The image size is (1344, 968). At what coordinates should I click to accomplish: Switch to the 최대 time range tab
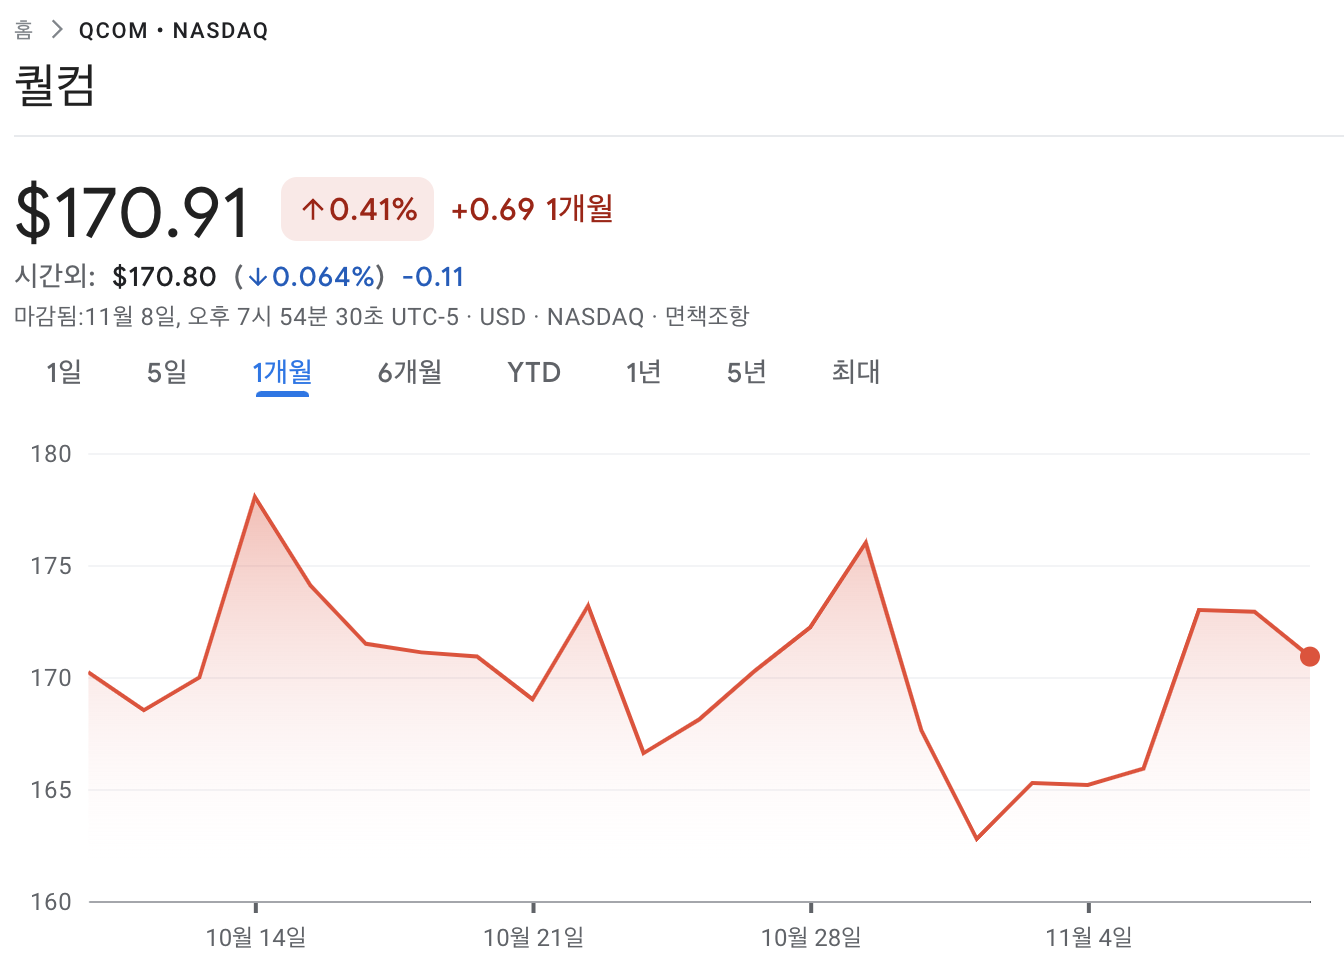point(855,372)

* * *

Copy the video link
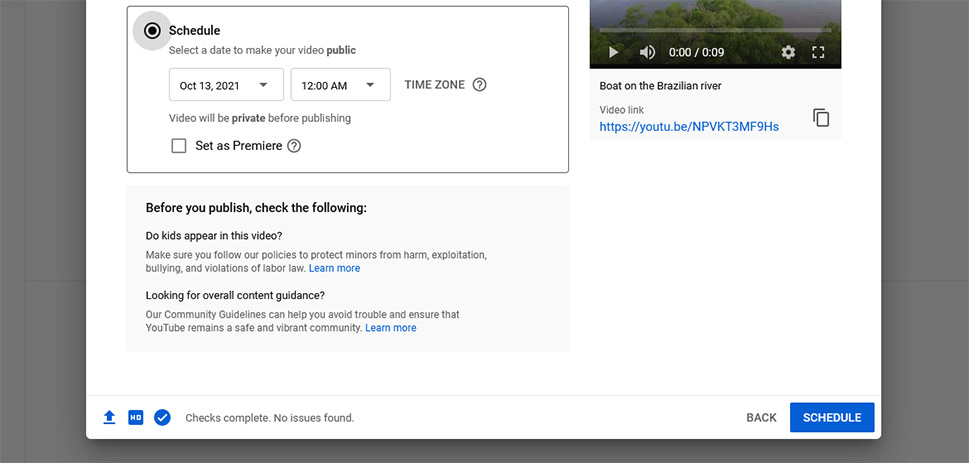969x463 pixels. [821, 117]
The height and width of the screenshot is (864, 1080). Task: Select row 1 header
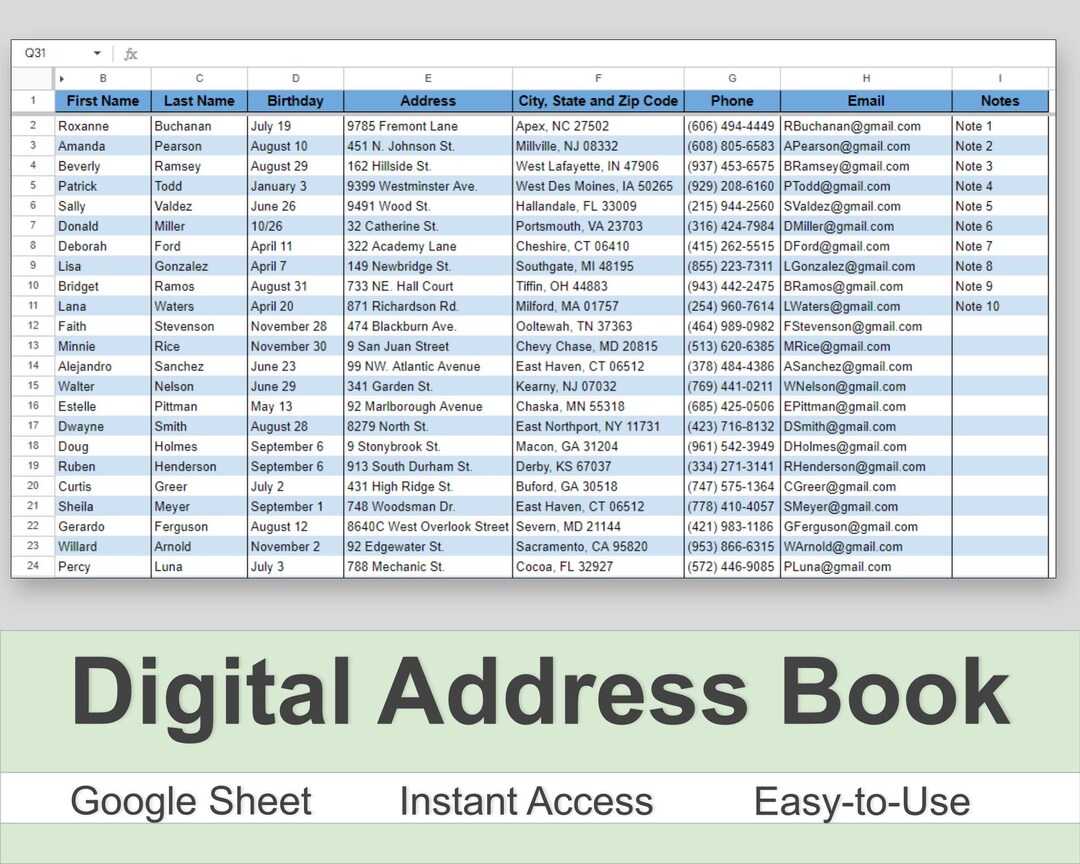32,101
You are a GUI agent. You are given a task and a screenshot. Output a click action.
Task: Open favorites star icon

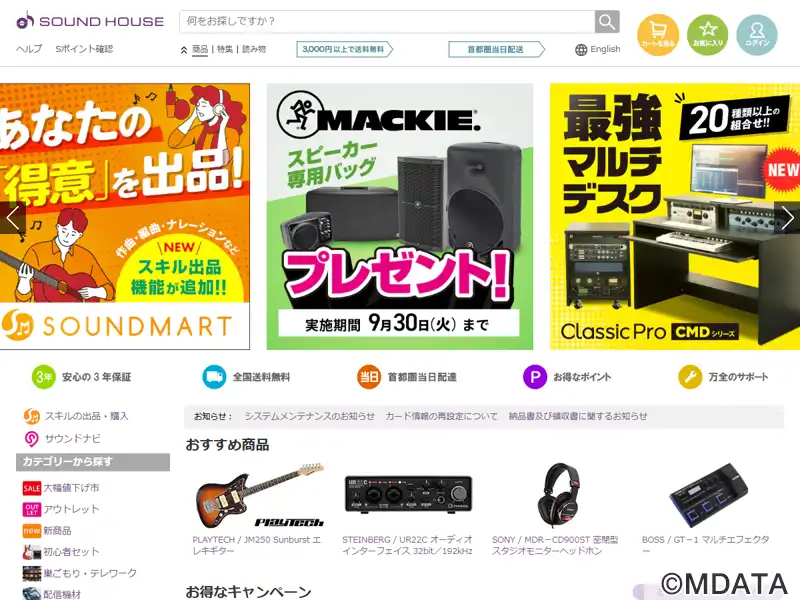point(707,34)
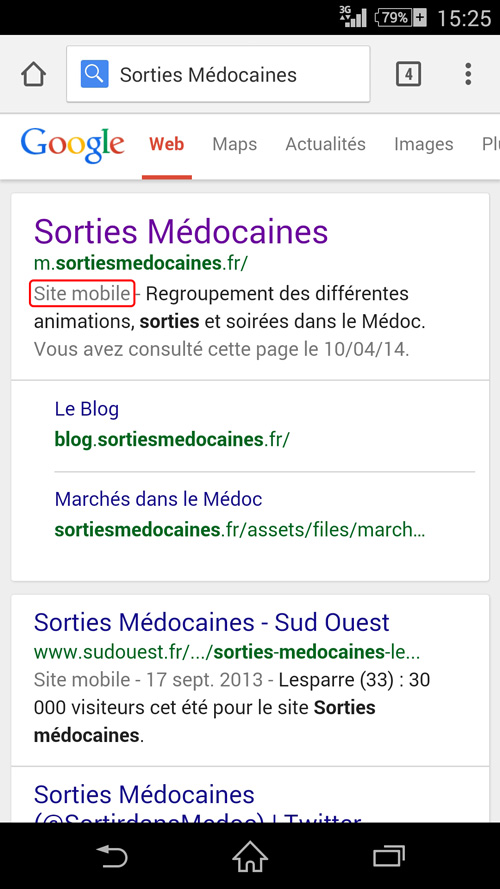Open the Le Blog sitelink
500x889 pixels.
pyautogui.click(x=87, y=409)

* The task:
Could you retype the data, everything from the line containing "The image size" down to the line containing "point(855,372)", with the pictures left out?

* Result for this task:
The image size is (1344, 968). At what coordinates should I click to accomplish: Switch to the 최대 time range tab
point(855,372)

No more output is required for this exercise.